The safety plug is adapted to ensure, as far as possible, that no 'false alarms' occur, in particular transmission noise may be discounted, and this is assisted by ensuring that the components from which the plug is made are adapted for 240 volts. This also enhances the robustness of the plug. In the event that a temperature rise occurs that is sufficient to set off an alarm, the safety plug provides an opportunity for an investigation to be carried out: if no immediate problem is found action may be taken to identify why the temperature threshold has been breached. By this means potential problems can be identified very early and action taken to ensure they do not develop further.

Thus the safety plug is adapted to initiate an alarm should a temperature in the plug exceed a predetermined threshold, and additionally may also initiate an alarm should a temperature in for example a device powered via the plug exceed a predetermined threshold. Detecting such incidents can ensure that fires that might otherwise occur can be avoided by taking suitable action to remove the plug from the mains and investigate why the heating effect has occurred, so that no further incidents arise; or by investigating why an electrically operated device such as a dishwasher, washing machine etc has triggered an alarm, and taking action to disconnect the machine from the mains. The safety of domestic, industrial, work and other environments is thereby enhanced. In addition, of course, the safety plug may be used with an extension lead or socket, and provides a means by which any overloading of the extension lead or socket may be detected.

An advantage of the present safety plug is that it may be fitted by a lay person as well as an electrician; also the remote sensing device may also be connected to a fire alarm system by a lay person as well as an electrician. In addition, an electrically powered device may be sold with the safety device already fitted thereto.

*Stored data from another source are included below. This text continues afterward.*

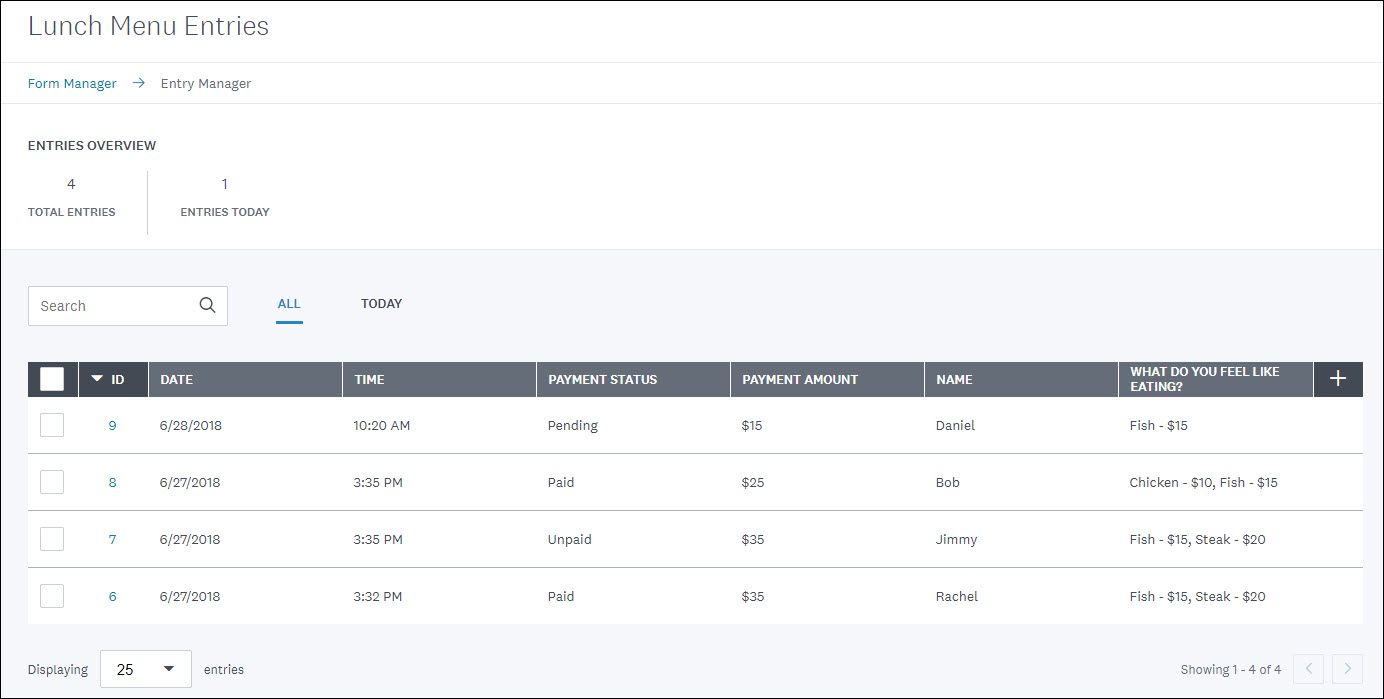Open the Form Manager breadcrumb link
Image resolution: width=1384 pixels, height=699 pixels.
click(x=71, y=83)
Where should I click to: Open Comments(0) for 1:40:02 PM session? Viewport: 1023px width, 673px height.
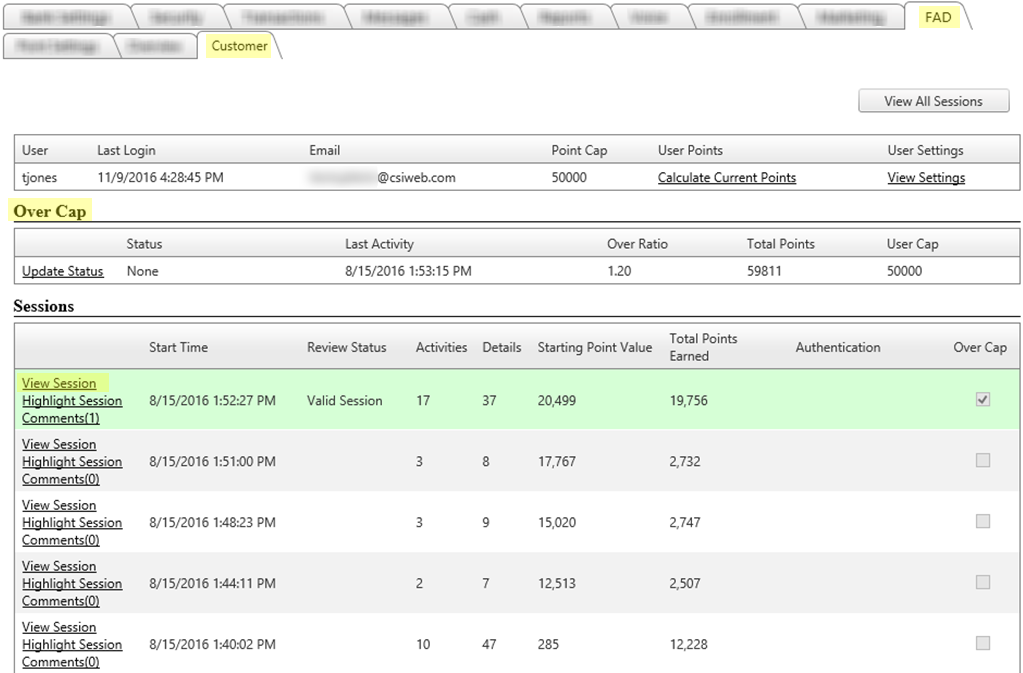(61, 662)
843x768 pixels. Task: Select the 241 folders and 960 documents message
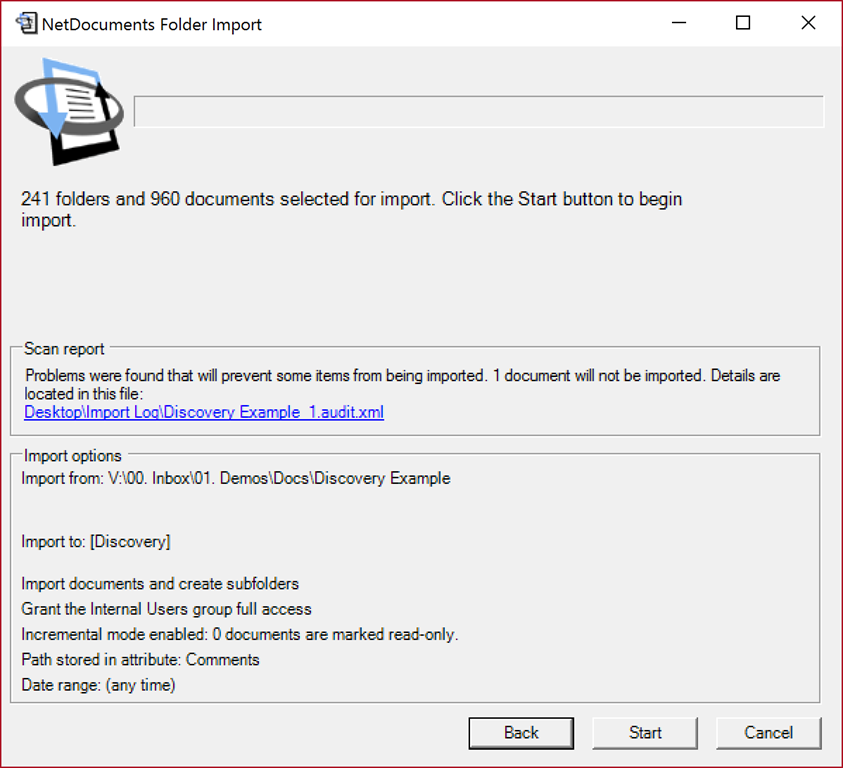click(352, 209)
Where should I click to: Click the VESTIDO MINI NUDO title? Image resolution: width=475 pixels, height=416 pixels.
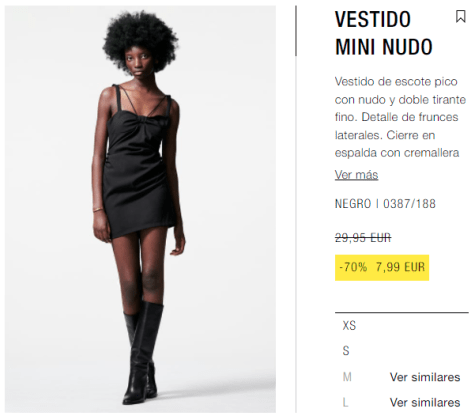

The invention is not restricted to the details of the foregoing embodiments. For example the buzzer vent may be positioned anywhere on the plug; the auxiliary sockets may be positioned anywhere on the plug, including on the same side of the plug, or on opposite sides of the plug. The position of the activity monitor 52, alarm light 53, aural alarm 54, test button 55, and circuit protection device 56 may be varied in particular they may be positioned in any suitable position on the plug body. In addition it is contemplated that these monitors, alarms and buttons may be controlled via one of the auxiliary sockets. The test button and circuit protection device may be any sort of switch or controller and are not limited to buttons. The present disclosure mentions two auxiliary sockets but it is contemplated that a different number be relied upon, either one, or several, as required. While only one external sensor has been disclosed, positioned on an electric device, there may be more than one such external sensor, for example for positioning in different places remote from the plug. The information plate shown on Figure 2 is optional, or may be placed elsewhere on the plug. The arrangement or number of screws to fix a cover to the plug body may be varied. The ELV arrangement may provide power to all the features in the second portion of the plug, or may provide a standard amount of power to this portion of the plug, with ELV provided to selected features.